> [Action item] Restate the entries below verbatim.

> [Extracted entries]

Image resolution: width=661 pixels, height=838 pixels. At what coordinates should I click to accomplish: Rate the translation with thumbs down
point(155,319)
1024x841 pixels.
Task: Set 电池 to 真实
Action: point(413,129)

> [Result]
Image resolution: width=661 pixels, height=838 pixels. At what coordinates should I click to accomplish: Rate the translation with thumbs down
point(155,319)
1024x841 pixels.
Task: Set 电池 to 真实
Action: point(413,129)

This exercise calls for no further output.